# Epic night with a blend of fox!



## gooseman (Jul 24, 2006)

Temps were cold and must have had the fox on the prowl last night. My son and I had a chance to go and try out the new thermal and 35 minutes into the 1st set came this guy! He stopped @ 124 yards. 








With one in the truck we had one more set to go. After tip toeing around through what seemed to be the loudest crackling of leaves we settled against our backdrop and started the music. Just before the 5 minute mark the pulsar xd50 picked up movement heading our way and #2 was down. He stopped @ 83 yards. 

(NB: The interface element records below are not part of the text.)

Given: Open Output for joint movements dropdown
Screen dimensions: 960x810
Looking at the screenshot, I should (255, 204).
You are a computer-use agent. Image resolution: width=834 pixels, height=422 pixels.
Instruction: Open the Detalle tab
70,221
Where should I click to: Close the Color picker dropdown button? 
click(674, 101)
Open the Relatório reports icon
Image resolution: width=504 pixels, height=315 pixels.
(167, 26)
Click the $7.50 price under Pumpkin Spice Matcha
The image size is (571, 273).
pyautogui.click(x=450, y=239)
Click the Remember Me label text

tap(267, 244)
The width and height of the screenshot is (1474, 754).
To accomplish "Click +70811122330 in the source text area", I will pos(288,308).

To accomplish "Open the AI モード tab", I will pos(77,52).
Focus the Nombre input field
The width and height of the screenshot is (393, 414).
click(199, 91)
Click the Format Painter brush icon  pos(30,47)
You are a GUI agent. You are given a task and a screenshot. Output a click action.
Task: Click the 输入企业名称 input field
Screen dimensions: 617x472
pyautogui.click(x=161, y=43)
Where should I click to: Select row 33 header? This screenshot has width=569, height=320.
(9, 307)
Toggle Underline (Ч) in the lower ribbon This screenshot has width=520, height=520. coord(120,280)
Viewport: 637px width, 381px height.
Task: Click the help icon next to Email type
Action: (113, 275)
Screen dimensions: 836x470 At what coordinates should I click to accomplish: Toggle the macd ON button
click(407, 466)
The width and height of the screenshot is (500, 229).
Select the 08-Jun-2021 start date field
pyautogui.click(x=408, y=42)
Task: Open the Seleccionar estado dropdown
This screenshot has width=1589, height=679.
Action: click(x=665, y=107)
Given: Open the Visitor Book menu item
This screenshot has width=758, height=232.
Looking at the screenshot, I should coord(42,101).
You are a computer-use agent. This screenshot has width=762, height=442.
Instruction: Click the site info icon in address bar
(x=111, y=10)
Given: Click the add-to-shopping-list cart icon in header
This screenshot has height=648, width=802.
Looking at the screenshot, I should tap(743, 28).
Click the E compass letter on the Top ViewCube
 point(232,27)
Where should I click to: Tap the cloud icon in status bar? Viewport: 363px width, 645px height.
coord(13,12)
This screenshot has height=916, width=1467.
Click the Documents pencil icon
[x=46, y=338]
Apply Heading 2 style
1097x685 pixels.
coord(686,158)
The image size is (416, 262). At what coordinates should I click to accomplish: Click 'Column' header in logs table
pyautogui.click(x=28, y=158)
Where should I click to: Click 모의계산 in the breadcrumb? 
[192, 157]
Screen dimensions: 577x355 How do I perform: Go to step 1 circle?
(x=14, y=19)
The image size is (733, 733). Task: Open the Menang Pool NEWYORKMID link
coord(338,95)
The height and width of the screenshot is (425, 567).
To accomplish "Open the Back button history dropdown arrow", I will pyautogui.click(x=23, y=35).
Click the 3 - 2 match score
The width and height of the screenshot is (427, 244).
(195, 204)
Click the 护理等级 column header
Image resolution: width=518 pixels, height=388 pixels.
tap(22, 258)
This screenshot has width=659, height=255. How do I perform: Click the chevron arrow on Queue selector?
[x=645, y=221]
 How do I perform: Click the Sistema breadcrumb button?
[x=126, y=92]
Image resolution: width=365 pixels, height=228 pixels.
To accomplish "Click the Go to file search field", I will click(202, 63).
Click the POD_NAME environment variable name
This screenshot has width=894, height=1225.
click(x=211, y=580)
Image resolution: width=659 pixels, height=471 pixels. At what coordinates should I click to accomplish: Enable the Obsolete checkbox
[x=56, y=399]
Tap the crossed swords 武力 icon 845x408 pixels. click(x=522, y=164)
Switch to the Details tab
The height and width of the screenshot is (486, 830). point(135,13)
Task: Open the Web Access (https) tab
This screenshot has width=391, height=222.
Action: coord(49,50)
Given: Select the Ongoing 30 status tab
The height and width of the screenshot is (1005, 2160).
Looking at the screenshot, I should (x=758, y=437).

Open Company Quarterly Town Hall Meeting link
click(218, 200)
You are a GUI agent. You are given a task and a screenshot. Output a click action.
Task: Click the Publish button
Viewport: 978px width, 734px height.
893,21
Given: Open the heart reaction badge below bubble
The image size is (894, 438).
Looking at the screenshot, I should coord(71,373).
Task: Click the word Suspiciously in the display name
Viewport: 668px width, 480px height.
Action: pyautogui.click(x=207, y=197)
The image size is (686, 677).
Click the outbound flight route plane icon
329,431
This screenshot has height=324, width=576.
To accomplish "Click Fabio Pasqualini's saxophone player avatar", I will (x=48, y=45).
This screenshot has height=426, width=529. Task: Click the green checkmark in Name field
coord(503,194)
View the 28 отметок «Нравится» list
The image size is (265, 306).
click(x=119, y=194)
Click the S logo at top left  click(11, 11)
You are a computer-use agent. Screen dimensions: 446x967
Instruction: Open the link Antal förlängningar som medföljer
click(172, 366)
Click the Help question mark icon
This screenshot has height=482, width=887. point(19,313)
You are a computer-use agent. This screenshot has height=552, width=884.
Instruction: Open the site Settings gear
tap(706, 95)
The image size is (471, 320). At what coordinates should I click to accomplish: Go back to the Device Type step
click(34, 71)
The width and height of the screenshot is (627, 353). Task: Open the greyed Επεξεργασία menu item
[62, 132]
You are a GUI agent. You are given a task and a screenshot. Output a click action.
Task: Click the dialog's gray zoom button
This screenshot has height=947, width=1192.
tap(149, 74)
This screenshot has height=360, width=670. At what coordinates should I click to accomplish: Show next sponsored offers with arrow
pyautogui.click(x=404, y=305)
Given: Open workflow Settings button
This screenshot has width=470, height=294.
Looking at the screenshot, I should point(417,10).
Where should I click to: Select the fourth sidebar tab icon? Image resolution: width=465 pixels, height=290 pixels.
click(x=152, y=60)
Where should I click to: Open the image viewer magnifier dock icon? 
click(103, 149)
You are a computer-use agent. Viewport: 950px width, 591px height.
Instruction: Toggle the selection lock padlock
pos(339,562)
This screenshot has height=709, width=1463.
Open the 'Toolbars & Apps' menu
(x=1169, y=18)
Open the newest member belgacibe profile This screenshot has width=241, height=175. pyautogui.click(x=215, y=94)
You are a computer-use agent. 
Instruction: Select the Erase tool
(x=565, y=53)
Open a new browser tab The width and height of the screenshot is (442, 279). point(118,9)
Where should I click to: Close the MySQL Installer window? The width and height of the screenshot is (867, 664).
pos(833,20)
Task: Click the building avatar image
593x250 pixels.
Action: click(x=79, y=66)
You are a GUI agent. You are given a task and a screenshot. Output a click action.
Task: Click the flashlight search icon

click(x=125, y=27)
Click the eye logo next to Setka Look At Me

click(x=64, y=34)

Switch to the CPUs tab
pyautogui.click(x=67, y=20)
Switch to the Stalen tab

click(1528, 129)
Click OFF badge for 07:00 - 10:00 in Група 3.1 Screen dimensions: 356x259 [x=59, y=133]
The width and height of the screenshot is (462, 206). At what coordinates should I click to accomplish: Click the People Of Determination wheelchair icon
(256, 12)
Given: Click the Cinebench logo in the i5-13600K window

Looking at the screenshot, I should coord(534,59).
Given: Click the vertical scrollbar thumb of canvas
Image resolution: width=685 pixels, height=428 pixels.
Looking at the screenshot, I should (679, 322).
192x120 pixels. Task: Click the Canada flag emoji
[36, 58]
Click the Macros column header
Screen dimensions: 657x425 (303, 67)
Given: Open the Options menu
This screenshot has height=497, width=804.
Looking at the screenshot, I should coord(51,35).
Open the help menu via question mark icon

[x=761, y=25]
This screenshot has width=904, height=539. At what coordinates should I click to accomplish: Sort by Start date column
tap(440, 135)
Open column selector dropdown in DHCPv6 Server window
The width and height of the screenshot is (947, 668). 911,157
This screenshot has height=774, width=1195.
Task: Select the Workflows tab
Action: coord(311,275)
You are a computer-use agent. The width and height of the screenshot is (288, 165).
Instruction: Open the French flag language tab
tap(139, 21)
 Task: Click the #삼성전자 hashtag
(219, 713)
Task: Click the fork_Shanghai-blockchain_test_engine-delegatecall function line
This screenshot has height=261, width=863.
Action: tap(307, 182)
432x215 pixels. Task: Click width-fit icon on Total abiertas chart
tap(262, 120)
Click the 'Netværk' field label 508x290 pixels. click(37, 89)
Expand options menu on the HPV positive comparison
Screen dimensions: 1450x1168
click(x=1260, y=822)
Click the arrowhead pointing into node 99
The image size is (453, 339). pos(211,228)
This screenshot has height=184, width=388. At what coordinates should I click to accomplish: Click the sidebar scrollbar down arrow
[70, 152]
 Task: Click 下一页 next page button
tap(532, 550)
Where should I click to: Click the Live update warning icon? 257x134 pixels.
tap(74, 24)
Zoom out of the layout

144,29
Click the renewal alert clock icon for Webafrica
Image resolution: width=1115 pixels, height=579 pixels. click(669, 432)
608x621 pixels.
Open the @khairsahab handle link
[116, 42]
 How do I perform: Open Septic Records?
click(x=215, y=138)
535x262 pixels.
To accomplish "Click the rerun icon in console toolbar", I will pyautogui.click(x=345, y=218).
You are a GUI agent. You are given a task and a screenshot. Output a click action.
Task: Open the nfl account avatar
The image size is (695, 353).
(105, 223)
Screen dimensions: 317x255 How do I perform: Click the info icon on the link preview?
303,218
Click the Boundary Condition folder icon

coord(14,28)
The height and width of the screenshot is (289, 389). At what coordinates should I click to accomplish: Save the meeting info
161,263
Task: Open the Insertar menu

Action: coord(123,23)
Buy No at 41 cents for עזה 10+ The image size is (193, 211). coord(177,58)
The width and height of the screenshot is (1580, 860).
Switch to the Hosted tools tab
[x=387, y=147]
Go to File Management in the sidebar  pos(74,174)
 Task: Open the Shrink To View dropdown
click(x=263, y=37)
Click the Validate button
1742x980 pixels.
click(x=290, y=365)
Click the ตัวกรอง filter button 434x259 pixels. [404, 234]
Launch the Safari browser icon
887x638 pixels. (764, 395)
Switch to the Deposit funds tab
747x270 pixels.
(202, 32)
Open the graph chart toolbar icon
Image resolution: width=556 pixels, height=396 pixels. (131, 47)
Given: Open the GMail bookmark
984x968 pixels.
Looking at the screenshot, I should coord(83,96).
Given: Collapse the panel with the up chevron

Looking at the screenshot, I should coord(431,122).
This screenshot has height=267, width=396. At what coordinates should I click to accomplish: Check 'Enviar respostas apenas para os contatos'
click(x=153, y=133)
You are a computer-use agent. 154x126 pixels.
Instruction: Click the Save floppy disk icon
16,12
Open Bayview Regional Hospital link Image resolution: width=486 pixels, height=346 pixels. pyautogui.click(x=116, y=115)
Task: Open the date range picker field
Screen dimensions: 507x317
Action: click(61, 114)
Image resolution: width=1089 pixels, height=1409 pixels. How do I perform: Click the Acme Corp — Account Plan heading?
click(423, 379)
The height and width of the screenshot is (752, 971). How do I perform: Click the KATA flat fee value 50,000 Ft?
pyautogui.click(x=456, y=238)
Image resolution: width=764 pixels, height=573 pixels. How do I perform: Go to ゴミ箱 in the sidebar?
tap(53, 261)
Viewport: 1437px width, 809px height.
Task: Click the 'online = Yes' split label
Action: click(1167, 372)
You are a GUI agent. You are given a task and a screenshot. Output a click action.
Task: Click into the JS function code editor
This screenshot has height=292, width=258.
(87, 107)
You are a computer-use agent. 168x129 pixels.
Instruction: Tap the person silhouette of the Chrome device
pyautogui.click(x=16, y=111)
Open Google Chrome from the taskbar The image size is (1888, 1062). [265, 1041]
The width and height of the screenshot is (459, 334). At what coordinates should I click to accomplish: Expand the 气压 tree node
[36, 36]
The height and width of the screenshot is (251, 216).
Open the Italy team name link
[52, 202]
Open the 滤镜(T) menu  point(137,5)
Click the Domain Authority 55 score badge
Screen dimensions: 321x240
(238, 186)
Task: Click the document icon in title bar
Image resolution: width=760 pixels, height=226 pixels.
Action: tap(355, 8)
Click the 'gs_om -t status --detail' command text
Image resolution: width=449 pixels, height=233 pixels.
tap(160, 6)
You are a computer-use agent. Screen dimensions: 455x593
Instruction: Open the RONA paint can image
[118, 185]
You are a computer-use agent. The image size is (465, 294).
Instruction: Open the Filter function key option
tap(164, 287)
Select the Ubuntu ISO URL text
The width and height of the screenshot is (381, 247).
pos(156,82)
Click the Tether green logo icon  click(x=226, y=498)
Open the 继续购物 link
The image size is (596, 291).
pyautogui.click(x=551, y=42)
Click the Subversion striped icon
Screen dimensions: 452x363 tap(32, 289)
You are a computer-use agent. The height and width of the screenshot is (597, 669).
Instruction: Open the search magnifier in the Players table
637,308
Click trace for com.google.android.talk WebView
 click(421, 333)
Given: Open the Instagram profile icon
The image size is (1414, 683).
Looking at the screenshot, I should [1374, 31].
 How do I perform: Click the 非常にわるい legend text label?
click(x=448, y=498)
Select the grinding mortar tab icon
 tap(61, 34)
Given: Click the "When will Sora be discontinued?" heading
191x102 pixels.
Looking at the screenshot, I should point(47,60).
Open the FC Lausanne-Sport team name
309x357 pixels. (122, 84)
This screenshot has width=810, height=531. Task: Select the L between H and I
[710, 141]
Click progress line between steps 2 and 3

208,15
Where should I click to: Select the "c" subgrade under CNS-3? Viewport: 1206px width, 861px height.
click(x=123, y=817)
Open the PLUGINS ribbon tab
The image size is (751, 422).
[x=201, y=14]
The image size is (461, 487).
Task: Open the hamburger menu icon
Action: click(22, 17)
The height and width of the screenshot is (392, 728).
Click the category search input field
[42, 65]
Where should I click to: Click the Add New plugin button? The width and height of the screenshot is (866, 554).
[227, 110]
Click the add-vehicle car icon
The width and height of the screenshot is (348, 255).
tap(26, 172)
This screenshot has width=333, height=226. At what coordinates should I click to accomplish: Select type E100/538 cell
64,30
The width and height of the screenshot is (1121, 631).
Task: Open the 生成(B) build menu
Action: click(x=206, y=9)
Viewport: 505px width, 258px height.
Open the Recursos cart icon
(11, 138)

Thanks to Predator Hunter Outdoors for opening the door to the thermal world. Save your pennies guys...it's worth every bit.


----------



## wolf man (Jan 4, 2015)

Nice work dad!


----------



## fowlme (Jun 19, 2009)

That is freaking awesome. A grey and a red. Nice work to both of you.


----------



## Skinner 2 (Mar 19, 2004)

What caliber is that? Im building a 20-223. 20 Practical.

Skinner


----------



## gooseman (Jul 24, 2006)

Skinner 2 said:


> What caliber is that? Im building a 20-223. 20 Practical.
> 
> Skinner


.223


----------



## tsb3 (Dec 31, 2013)

Congratulations!! What a great father and son time!


----------



## DeereGuy (Jul 1, 2011)

Nice job guys!


----------



## old graybeard (Jan 19, 2006)

Awesome job! Congrats!


----------



## Bucks&Ducks (Dec 28, 2011)

Good job guys


----------



## garyrodbender (Feb 2, 2001)

A multi-colored fox kill in the same evening. Vert nice, and thanks for sharing your experience .


----------